Member of the Legislative Council of Western Australia
- In office 22 May 1938 – 13 April 1953
- Preceded by: Alec Clydesdale
- Succeeded by: Arthur Griffith
- Constituency: Metropolitan-Suburban

Personal details
- Born: 21 June 1888 Richmond, Victoria, Australia
- Died: 29 January 1957 (aged 68) London, England
- Party: Liberal

= James Dimmitt =

Australian politician

James Albert Dimmitt (21 June 1888 – 29 January 1957) was an Australian politician who was a Liberal Party member of the Legislative Council of Western Australia from 1938 to 1953. He later served as Agent-General for Western Australia from 1953 until his death.

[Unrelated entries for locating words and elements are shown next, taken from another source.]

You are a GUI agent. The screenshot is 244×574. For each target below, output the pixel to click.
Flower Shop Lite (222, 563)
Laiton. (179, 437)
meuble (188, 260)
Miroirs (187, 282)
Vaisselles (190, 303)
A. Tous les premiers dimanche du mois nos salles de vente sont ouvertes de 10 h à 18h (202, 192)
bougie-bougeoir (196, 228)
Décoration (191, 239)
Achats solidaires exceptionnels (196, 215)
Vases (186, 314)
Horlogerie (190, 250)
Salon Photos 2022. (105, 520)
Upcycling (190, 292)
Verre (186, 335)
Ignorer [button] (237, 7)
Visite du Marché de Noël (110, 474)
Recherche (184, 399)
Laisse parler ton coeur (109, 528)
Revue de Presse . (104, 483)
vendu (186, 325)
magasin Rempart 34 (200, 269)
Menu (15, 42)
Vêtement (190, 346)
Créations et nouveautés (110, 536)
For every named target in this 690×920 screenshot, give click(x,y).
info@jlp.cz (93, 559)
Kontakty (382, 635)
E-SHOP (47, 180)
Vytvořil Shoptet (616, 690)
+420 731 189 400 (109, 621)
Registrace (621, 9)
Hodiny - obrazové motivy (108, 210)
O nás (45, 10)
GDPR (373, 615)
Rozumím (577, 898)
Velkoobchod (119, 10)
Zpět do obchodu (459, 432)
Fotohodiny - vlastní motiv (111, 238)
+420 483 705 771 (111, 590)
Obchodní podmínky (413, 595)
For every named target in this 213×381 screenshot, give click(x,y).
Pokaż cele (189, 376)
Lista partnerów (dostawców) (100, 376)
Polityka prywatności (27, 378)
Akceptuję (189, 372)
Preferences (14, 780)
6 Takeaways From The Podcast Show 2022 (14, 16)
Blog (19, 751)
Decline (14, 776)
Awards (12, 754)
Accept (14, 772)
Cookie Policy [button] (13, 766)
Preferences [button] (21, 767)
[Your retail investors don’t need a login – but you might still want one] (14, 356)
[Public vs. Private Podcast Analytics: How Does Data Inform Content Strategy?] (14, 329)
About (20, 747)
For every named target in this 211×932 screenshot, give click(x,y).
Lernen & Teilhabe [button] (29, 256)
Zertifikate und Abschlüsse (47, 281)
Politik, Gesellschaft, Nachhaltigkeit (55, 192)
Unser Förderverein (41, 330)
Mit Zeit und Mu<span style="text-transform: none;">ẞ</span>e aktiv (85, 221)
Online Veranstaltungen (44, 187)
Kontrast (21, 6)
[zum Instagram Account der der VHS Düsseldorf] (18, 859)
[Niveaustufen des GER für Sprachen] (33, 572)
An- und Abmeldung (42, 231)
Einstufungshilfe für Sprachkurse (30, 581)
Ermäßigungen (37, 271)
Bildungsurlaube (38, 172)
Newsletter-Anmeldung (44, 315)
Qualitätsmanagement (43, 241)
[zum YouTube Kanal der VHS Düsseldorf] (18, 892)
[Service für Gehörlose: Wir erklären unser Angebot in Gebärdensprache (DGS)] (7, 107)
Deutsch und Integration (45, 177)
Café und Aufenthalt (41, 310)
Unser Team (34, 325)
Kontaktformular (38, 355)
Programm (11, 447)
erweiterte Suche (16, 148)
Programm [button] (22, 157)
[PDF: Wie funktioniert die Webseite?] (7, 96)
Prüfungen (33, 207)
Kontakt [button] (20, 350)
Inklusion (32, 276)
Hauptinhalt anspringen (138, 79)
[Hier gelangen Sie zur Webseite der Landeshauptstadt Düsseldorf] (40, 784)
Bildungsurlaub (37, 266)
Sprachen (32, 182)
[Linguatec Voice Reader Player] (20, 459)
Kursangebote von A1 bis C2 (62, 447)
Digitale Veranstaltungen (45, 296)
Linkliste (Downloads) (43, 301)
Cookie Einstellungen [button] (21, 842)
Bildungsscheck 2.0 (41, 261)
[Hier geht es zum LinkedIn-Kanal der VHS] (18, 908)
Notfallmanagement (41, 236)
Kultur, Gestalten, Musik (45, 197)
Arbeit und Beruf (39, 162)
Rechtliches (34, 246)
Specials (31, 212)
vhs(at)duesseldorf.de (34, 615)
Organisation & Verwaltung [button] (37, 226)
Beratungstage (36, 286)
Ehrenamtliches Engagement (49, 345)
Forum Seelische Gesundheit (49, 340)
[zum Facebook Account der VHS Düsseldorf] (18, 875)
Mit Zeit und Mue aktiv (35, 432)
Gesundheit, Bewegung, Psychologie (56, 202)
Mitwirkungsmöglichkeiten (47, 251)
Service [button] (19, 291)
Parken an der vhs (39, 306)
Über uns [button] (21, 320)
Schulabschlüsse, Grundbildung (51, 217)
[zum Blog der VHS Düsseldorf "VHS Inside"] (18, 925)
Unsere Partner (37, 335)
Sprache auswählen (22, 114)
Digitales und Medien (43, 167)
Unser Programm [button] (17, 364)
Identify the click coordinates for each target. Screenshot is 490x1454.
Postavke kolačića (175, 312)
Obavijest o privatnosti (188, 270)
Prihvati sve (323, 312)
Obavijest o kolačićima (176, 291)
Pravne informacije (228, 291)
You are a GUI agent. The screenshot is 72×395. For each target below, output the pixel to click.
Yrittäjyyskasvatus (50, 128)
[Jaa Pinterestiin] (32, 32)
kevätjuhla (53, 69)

Dimmitt was born in Melbourne, and arrived in Western Australia in 1911, where he began working as a salesman. He eventually became a company director, serving on the boards of a wide variety of companies, including a match company, an insurance company, a coal-mining firm, and an airline (West Australian Airways). His own company, Armstrong Dimmitt Ltd., sold motor vehicle parts and accessories. Dimmitt was elected to parliament in 1938, representing Metropolitan-Suburban Province. He was appointed chairman of committees in the Legislative Council in 1946, replacing James Cornell. In 1953, the Liberal government of Ross McLarty appointed Dimmitt to the position of agent-general (the government's representative in London), which meant he had to resign from parliament. He served until his death in January 1957.